*** EXTRACTED RECORDS
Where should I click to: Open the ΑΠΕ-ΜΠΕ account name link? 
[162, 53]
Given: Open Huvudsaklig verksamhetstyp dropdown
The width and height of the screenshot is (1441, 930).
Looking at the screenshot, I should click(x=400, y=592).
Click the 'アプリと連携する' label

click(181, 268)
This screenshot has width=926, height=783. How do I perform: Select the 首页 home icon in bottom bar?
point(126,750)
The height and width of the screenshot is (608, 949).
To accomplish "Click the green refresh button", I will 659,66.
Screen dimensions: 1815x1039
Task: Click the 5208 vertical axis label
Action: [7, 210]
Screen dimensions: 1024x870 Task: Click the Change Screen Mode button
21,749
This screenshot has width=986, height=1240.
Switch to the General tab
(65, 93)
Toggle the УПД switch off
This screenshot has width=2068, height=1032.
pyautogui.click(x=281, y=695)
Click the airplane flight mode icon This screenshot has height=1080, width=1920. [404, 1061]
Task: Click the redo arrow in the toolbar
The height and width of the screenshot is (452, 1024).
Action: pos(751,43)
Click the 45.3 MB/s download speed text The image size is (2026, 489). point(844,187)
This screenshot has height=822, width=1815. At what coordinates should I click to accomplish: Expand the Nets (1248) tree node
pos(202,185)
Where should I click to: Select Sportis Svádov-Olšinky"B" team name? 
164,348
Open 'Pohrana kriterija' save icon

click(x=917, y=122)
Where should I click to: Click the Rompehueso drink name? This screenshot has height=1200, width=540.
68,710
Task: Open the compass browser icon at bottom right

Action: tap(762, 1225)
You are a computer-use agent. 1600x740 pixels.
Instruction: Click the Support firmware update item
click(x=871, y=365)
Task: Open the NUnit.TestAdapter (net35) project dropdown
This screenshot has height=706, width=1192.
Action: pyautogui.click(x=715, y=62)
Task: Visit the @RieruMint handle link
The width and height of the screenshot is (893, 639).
******
AIM —
Replace "firmware" with "software" in the data from the line with "Task: Open the compass" up to and including the line with "click(x=871, y=365)", and give back only those lines with nothing else changed.

SOLUTION TO THIS TASK —
Task: Open the compass browser icon at bottom right

Action: tap(762, 1225)
You are a computer-use agent. 1600x740 pixels.
Instruction: Click the Support software update item
click(x=871, y=365)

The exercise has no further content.